Four groups campaigning to protect the Ganga released a statement in Delhi iterating their demand for an “immediate” stop to the construction of new dams on the Alaknanda, Mandakini, Bhagirathi and Yamuna tributaries that flow into the Ganga.
While funds are sanctioned and released to clean the river downstream, the proposed and under-construction dams and other activities, including the CharDham highway, are disrupting the river’s free flow near its source, they said.
The activists want the natural pristine water flow to remain undisturbed near the source.
“The government is continuously and meticulously constructing hydropower projects at the very origin of the Ganga in the Himalayas,” Ganga Avhaan, Matri Sadan, Tarun Bharat Sangh and IITians for Holy Ganga said in the statement.
The groups also cited scientific reports that caution that the dams threaten Ganga rejuvenation efforts.
Agarwal, a former professor of civil engineering at IIT Kanpur, died on October11 after a fast opposing the construction of the new dams planned on the tributaries.
Members of Ganga Avhaan said two other Ganga crusaders had died after similar fasts — Swami Nigmanand Saraswati in 2011 and Baba Nagnath in 2014.
“The dams are being built on a bumper-to-bumper manner,” said Hemant Dhyani a member of Ganga Avhaan.
“The already fragmented river shall be further fragmented and will be completely devoid of natural flow. These dams are being built in ecologically fragile zones where exploitation of natural resources has already crossed threshold limits.”
The groups have also asked the government to stop riverbed mining at Hardwar and make good on its pledge to introduce legislation that will ensure conservation and preservation of natural flow of the Ganga.
In the week that Agarwal died, the Union government had notified water flow requirements in the Ganga’s tributaries but, Dhyani says the flow requirements specified in the notification are “insufficient and unscientific.”

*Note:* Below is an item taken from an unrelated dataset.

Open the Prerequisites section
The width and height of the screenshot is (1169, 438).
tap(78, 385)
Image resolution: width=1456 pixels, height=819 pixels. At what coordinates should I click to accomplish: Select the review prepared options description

“They’ve set 30 per cent in the monsoon when flow is relatively strong and 20 per cent in the lean season when flow is weak — this is unscientific and the amounts insufficient,” Dhyani said.
The activists have also pointed out that the CharDham highway project has long segments of the road being built along the Ganga’s upstream tributaries.
“Huge amounts of top soil are being dumped into the Alaknanda, Bhagirathi, Mandakini and Yamuna, disturbing slope stability, water quality and the river bed levels,” Malika Bhanot, a member of Ganga Avhaan.